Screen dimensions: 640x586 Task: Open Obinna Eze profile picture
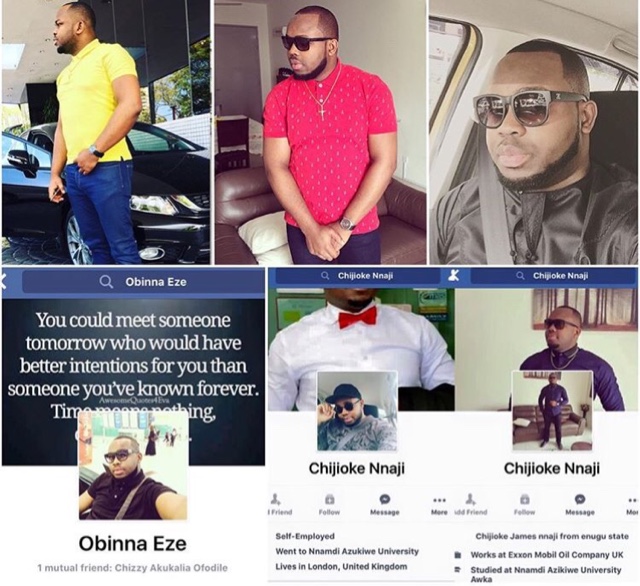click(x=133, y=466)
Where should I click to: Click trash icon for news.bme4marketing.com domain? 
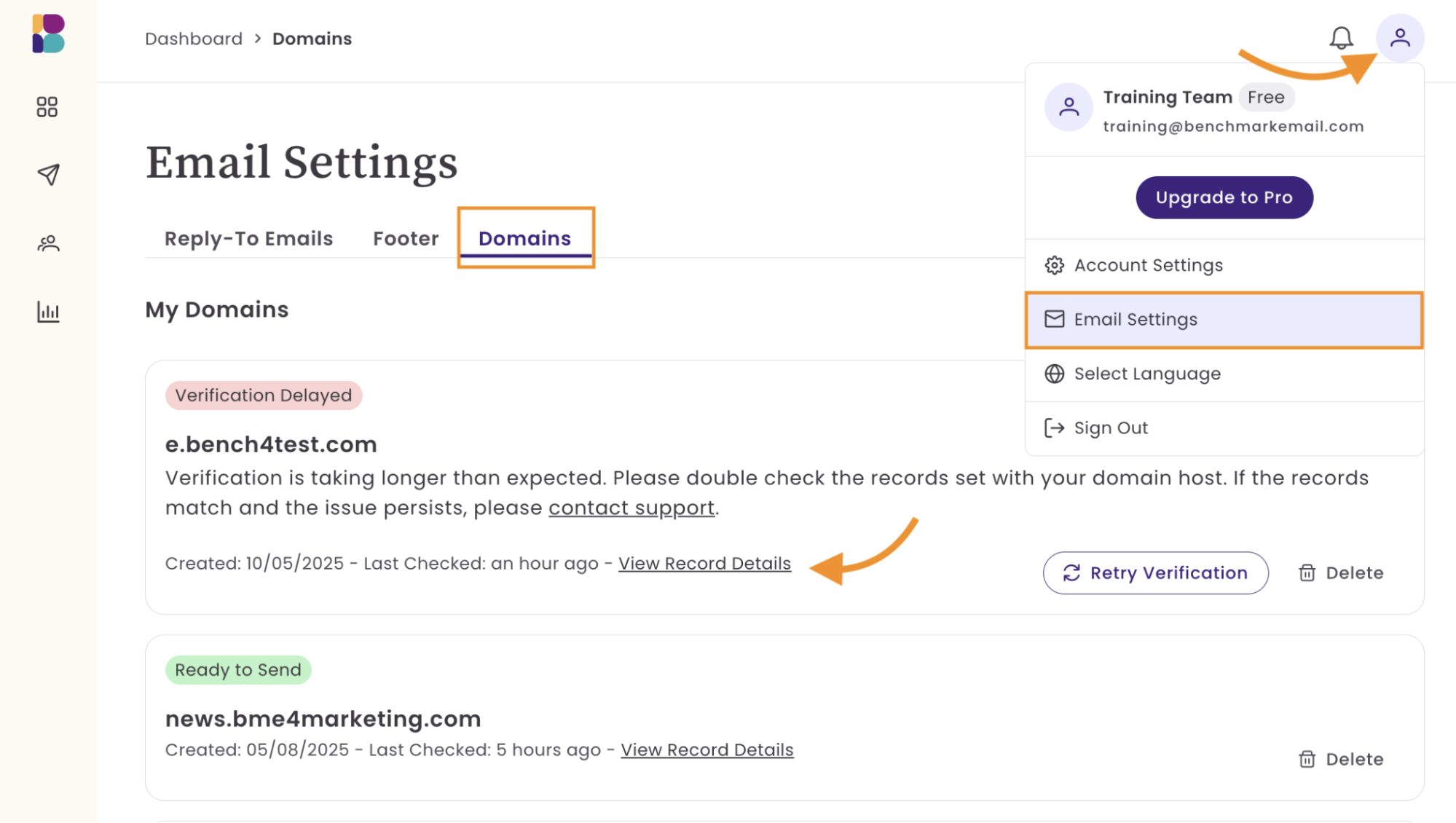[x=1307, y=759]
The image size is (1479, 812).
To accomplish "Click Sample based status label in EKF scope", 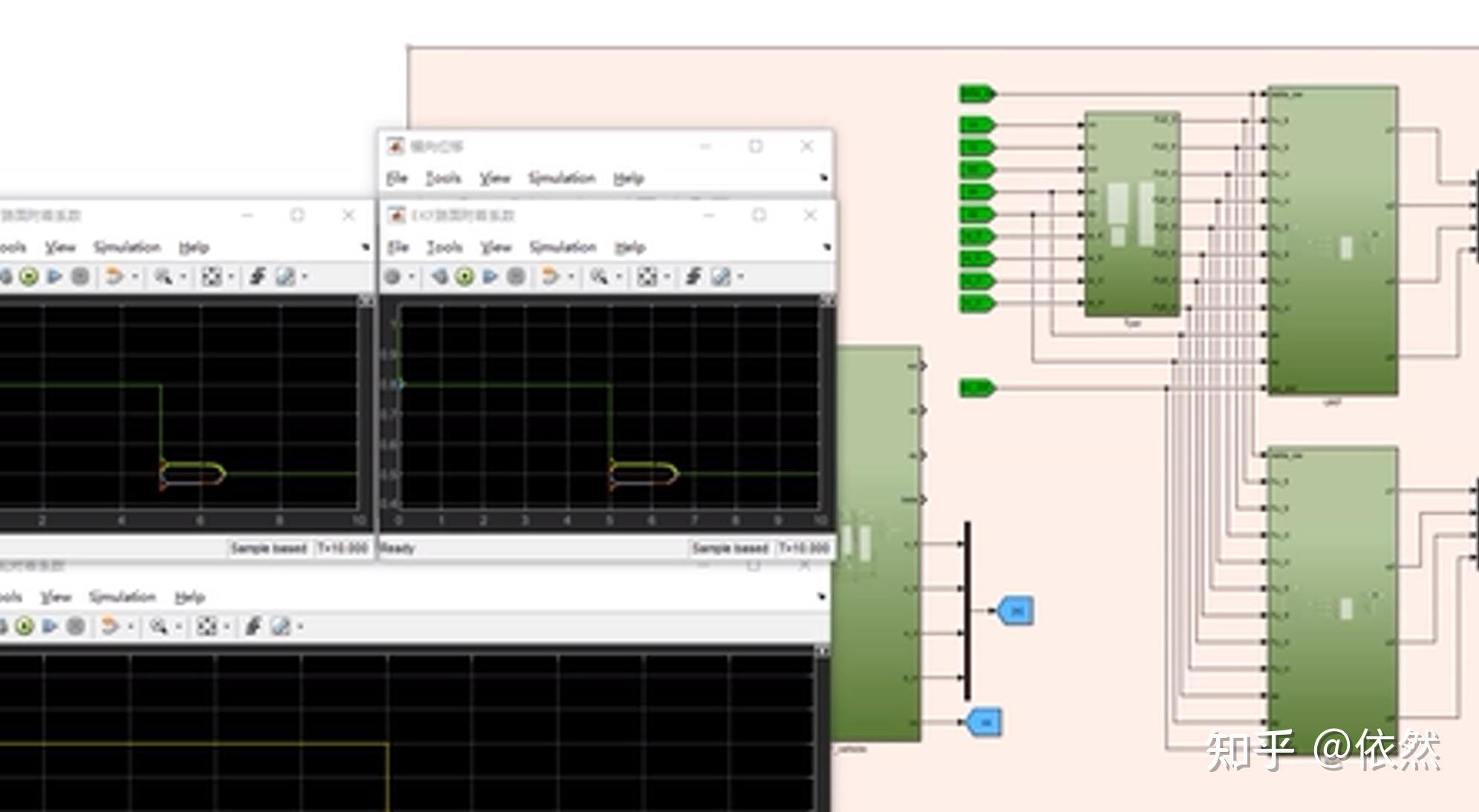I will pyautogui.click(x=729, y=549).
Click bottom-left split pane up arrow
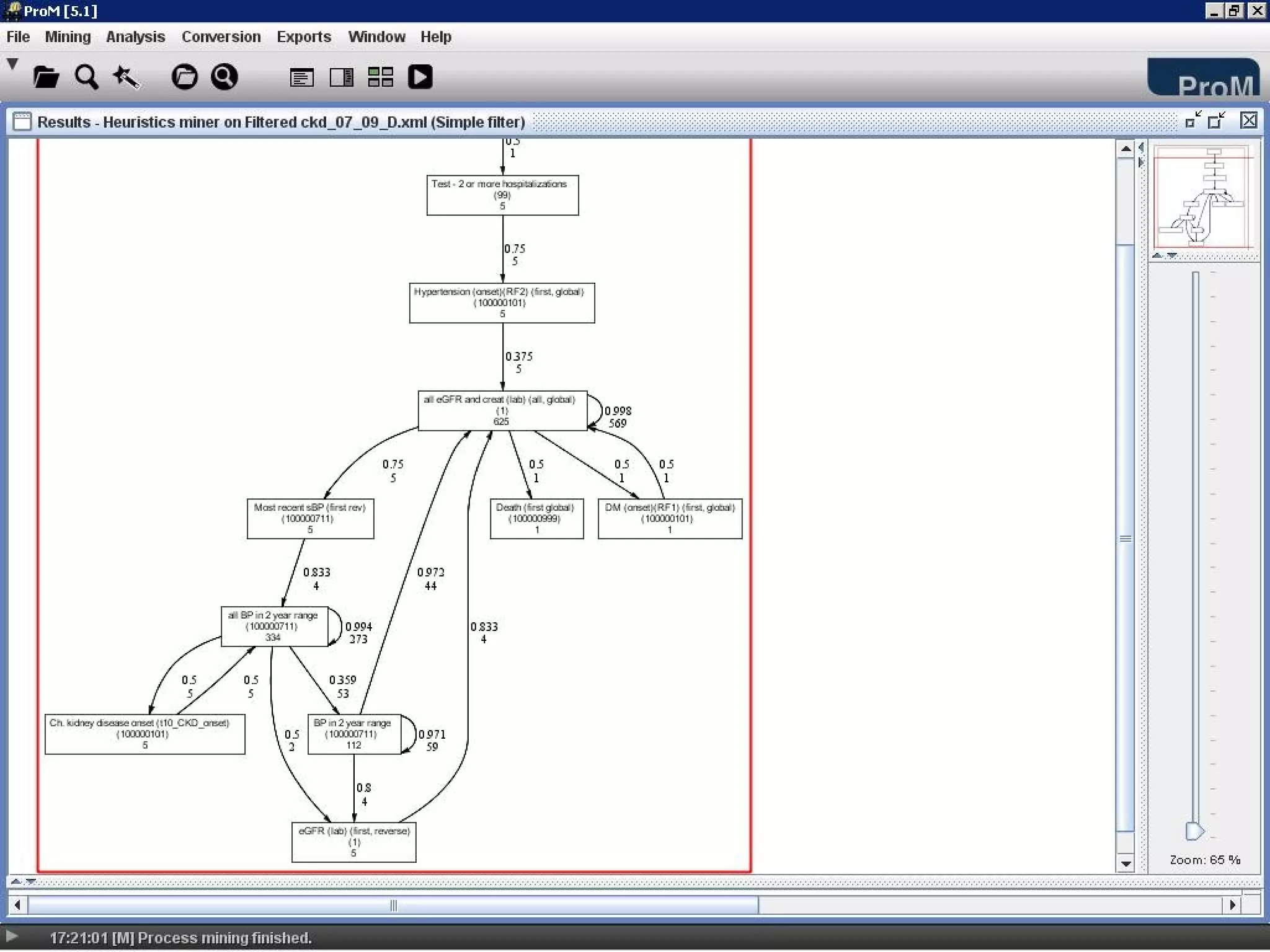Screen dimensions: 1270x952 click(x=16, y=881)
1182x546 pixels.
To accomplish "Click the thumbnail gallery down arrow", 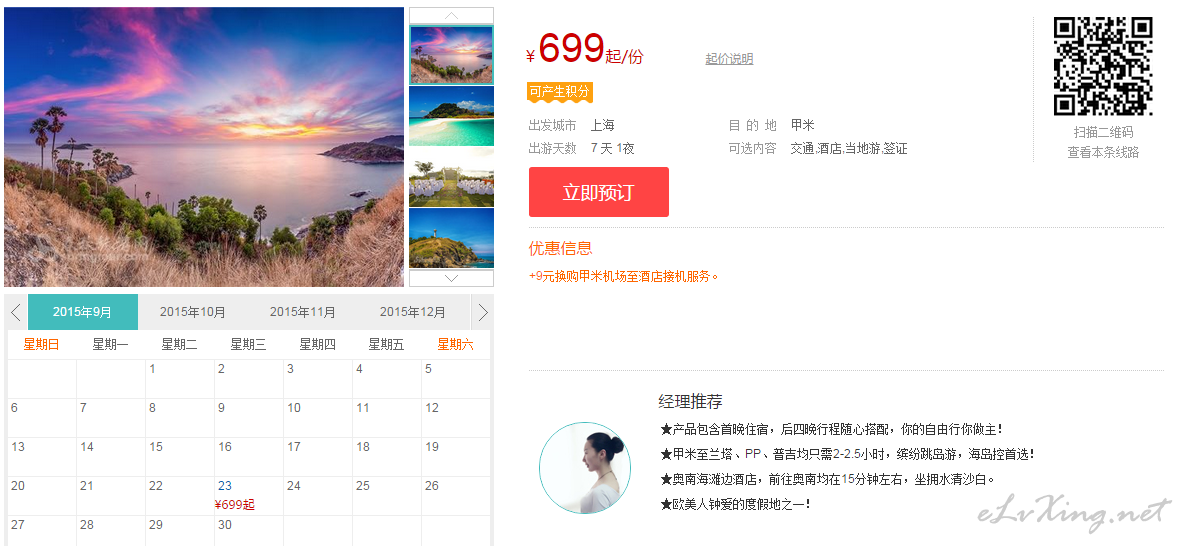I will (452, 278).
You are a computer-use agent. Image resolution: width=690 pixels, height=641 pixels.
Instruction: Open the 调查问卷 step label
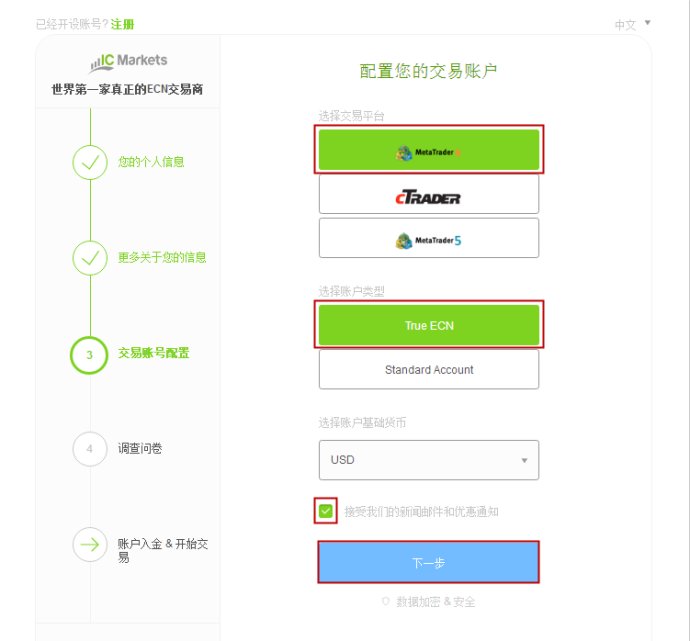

────────────────────────────────────────

* **Description of the task**
Copy out the records word for word, starting at the line that contains "You are a computer-use" and stopping at the end of the records. Leave out the picture.

* **Answer to this exercise**
You are a computer-use agent. Image resolution: width=690 pixels, height=641 pixels.
Instruction: Open the 调查问卷 step label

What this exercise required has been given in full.